Il ne reste que les murs en pierre de la chapelle. L'édifice des bénédictines de l'abbaye Saint-Michel de Kergonan a été entièrement ravagé par les flammes. Plus de 80 pompiers, venus de treize centres de secours du département, se sont rendus sur place pour éteindre le brasier et sécuriser les bâtiments adjacents.
Ils étaient une vingtaine, durant la nuit, à assurer une surveillance.
Deux pompiers toujours hospitalisés
Deux jeunes sapeurs-pompiers volontaires de Belz, sérieusement brûlés aux jambes et aux mains en empêchant la propagation de l'incendie aux cellules des moniales, sont toujours hospitalisés à Vannes. Arrivés très rapidement sur l'incendie, le caporal Mickael Presse et le sapeur Laurent Le Dréau ont été les premiers à attaquer le feu. L'urgence était d'empêcher la propagation aux cellules des moniales. Alors qu'ils intervenaient dans une des salles de l'étage, une explosion a projeté sur eux une boule de feu d'une force telle que leur lance a fondu et que leurs masques respiratoires ont pris un coup de chaud. Leurs casques et combinaisons les ont protégés partiellement. Ils ont été brûlés au premier et deuxième degré aux mains et aux jambes. En suivant le tuyau, ils ont néanmoins réussi à s'extraire et ont été immédiatement pris en charge par leurs collègues qui les ont transportés d'urgence à l'hôpital de Vannes. Hier, vers 16 h 30, le major Christian Le Labousse du centre de secours de Carnac s'est rendu sur les lieux où se trouvaient toujours six pompiers. En l'absence de risque de reprise du feu, il a levé le dispositif de surveillance.
« On rebâtit »
L'émotion restait encore palpable chez les religieuses, toujours sous le choc.
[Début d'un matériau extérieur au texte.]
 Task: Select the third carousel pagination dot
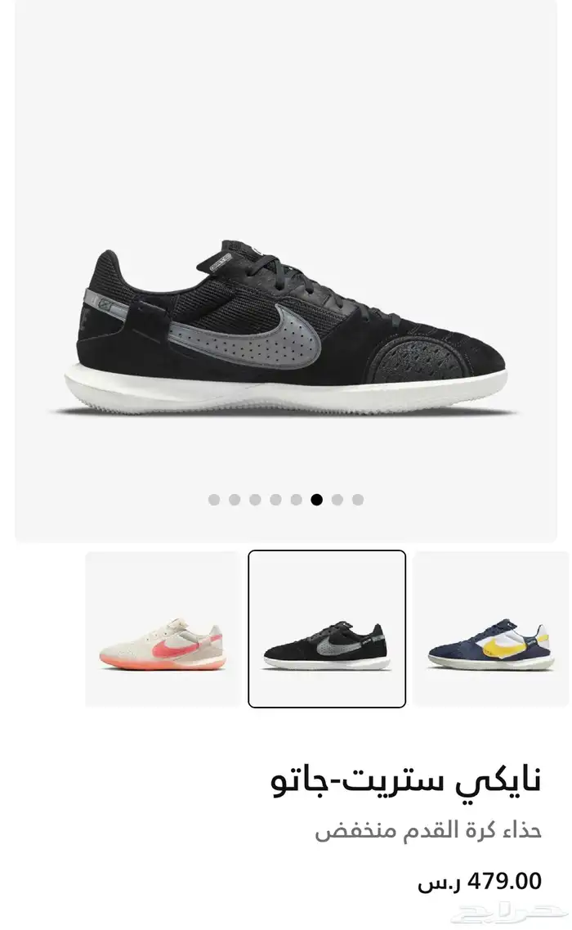pos(256,500)
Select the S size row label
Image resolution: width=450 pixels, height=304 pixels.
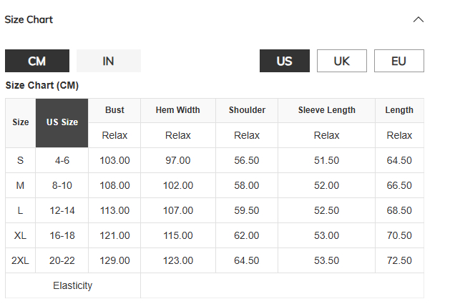(x=20, y=160)
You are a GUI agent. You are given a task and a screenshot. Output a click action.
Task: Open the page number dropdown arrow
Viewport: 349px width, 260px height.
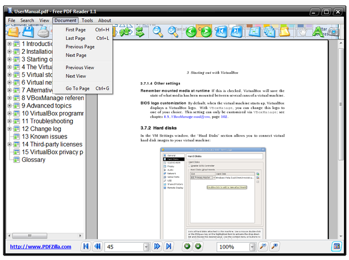coord(146,247)
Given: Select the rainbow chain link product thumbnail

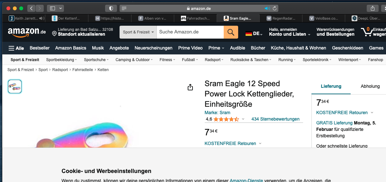Looking at the screenshot, I should click(15, 86).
Bien qu'ayant du mal à se remettre d'un tel événement et ayant eu le sommeil troublé, elles ont trouvé « le réconfort dans la prière » et auprès des nombreux visiteurs venus leur apporter un soutien. Un élan de solidarité a également permis de reloger les bénédictines dont une partie est accueillie dans l'hôtellerie de l'abbaye. Si le bâtiment principal n'a pas été touché, il n'en demeure pas moins que les religieuses ne peuvent pas y loger, les fumées ont tout noirci et les odeurs restent très fortes, malgré les fenêtres ouvertes. « Nous avons du tonus » assurait l'une d'entre elle, « maintenant on rebâtit », expliquait-elle. Avant de pouvoir envisager une reconstruction du bâtiment, des expertises, en cours, devront déterminer l'origine de ce sinistre toujours inconnue. D'ores et déjà, la piste criminelle est écartée. Les enquêteurs sur place sont en contact avec le département incendie de la gendarmerie. L'entreprise qui était intervenue dans l'après-midi sur le toit a également été entendue.